De même, les drapeaux qui commémorent des événements historiques, comme le drapeau japonais du Soleil Levant, servent de symboles de la mémoire nationale (Richard Powell, pp. 353-383). Au Japon, le drapeau du Soleil Levant a subi de multiples transformations, passant d'un symbole de conquête impériale à un emblème contesté de fierté nationale dans la période d'après-guerre. Ce changement de signification met en évidence comment les drapeaux agissent comme des vecteurs de récits historiques, continuellement façonnés par les événements et les contextes juridiques qui les entourent.
Réflexions critiques et conclusion
Flags, Color, and the Legal Narrative est un volume intellectuellement stimulant qui offre une exploration multifacette de la manière dont les symboles visuels fonctionnent dans des cadres juridiques et culturels. Son approche interdisciplinaire, qui couvre les études juridiques, la science politique, la sociologie et la sémiotique, fournit une analyse complète de comment les drapeaux et les couleurs fonctionnent comme des outils sémiotiques puissants dans la construction de l'identité, de l'autorité et de la mémoire.
Comme le note Kieran Tranter (Queensland University of Technology) dans son approbation, le volume offre une "contribution kaléidoscopique" au domaine en pleine expansion de la jurisprudence visuelle, révélant comment les drapeaux et les couleurs représentent ceux qui les revendiquent, tout en façonnant les récits juridiques et publics. De même, Christina Spiesel (Yale Law School) félicite les éditeurs pour avoir assemblé une conversation essentielle qui résiste aux explications simplistes de la manière dont les drapeaux et les couleurs fonctionnent dans les contextes juridiques, en étant comme des "mini-textes qu'une nation défend" (Marcel Danesi, Université de Toronto).

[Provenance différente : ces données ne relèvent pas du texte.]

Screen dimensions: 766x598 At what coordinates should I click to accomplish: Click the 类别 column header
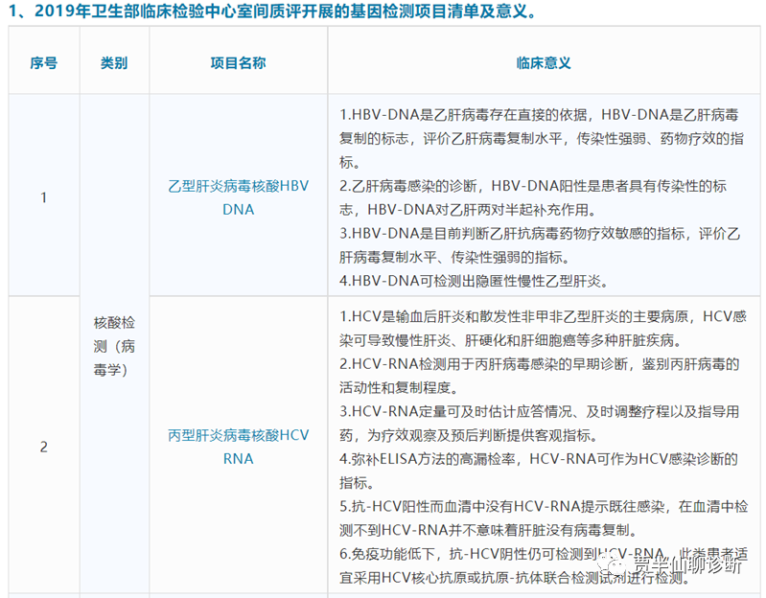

Anne Wagner y Sarah Marusek han curado una colección que desafía a los lectores a reflexionar sobre el poder semiótico de las banderas y los colores, lo que la convierte en una valiosa contribución al estudio de la jurisprudencia visual, la semiótica y la memoria cultural. Este volumen es una lectura esencial para cualquier persona interesada en la intersección del derecho, la identidad y la cultura visual, ofreciendo nuevas perspectivas sobre cómo los símbolos configuran los paisajes legales y políticos en los que vivimos.